» **Problem statement**: Scan each line of the records for the word "will" and extract the ones that have it.

» **Saved entries**:
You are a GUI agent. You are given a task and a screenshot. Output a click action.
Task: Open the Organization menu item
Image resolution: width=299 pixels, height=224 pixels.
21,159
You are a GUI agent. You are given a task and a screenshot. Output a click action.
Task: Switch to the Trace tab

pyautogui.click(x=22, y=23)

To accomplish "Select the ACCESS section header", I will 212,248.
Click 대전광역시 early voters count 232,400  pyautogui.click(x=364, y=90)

--

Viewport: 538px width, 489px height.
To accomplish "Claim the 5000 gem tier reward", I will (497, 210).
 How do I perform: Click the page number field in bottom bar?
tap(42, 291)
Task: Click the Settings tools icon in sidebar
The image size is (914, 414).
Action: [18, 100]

» **Written answer**:
To accomplish "Select the ACCESS section header", I will 212,248.
To accomplish "Claim the 5000 gem tier reward", I will (497, 210).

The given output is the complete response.